Polícia Civil apurou denúncia de injúria racial e ameaça e afirma ter encontrado elementos que contrariaram a versão apresentada inicialmente

Uma mulher foi presa em flagrante pela Polícia Civil, na terça-feira (18), em Paragominas, suspeita de cometer o crime de denunciação caluniosa, previsto no artigo 339 do Código Penal:

Dar causa à instauração de inquérito policial, de procedimento investigatório criminal, de processo judicial, de processo administrativo disciplinar, de inquérito civil ou de ação de improbidade administrativa contra alguém, imputando-lhe crime, infração ético-disciplinar ou ato ímprobo de que o sabe inocente:

Pena – reclusão, de dois a oito anos, e multa.

Segundo a Polícia Civil, a mulher procurou a 13ª Seccional Urbana e relatou ter sido vítima de injúria racial e ameaça por parte do gerente do Hotel Avenida, onde trabalhava.

De acordo com o relato apresentado inicialmente, ela teria sido chamada de “satanás”, “baleia” e “preta” durante uma suposta discussão relacionada à demissão. A mulher também afirmou que já teria sido ameaçada com uma arma de fogo.

Diante da gravidade da denúncia, a Polícia Civil instaurou investigação e realizou diligências, incluindo a busca por imagens das câmeras de segurança do estabelecimento.

Ainda conforme a apuração policial, as gravações, que também possuíam áudio, teriam apresentado uma versão diferente da relatada pela denunciante.

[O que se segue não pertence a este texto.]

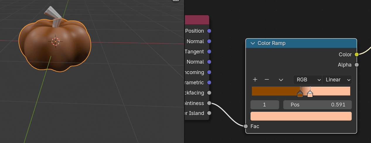The width and height of the screenshot is (371, 143).
Task: Open the color ramp tools chevron menu
Action: [281, 80]
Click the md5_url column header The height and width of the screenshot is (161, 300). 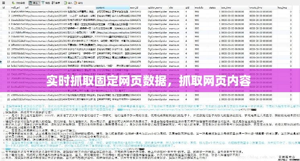(14, 7)
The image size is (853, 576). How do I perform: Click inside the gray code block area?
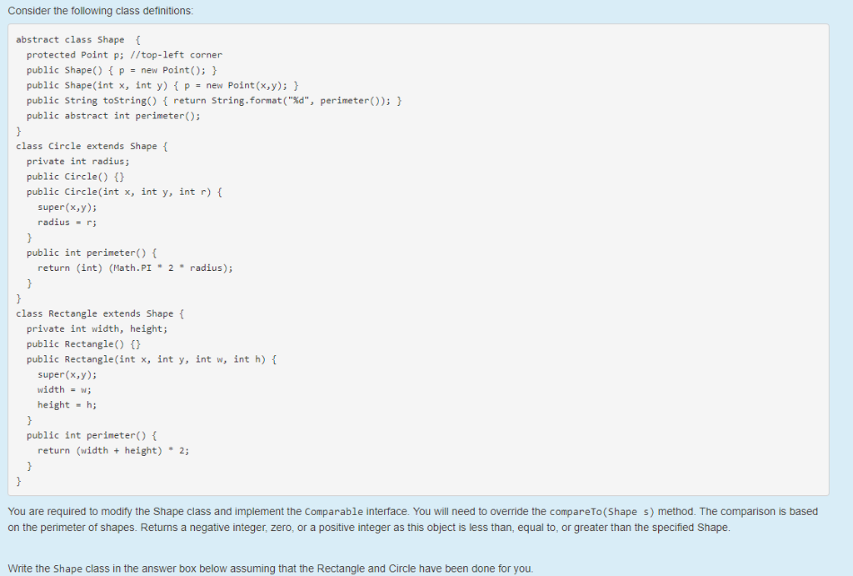point(500,250)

Uma funcionária que presenciou o encontro também foi ouvida e declarou que o gerente teria tratado Claudete de forma respeitosa e que não houve discussão.

Durante a investigação, segundo a polícia, também foram apresentados áudios atribuídos à mulher, enviados a terceiros, nos quais ela demonstraria animosidade contra o gerente e teria desejado a morte dele e de familiares.

Com a análise conjunta dos elementos, a Polícia Civil apontou indícios de que Claudete teria atribuído ao gerente crimes que saberia não terem ocorrido, provocando a instauração de investigação criminal.

Diante disso, ela recebeu voz de prisão em flagrante por denunciação caluniosa, e o procedimento foi encaminhado às autoridades competentes, com comunicação ao Poder Judiciário.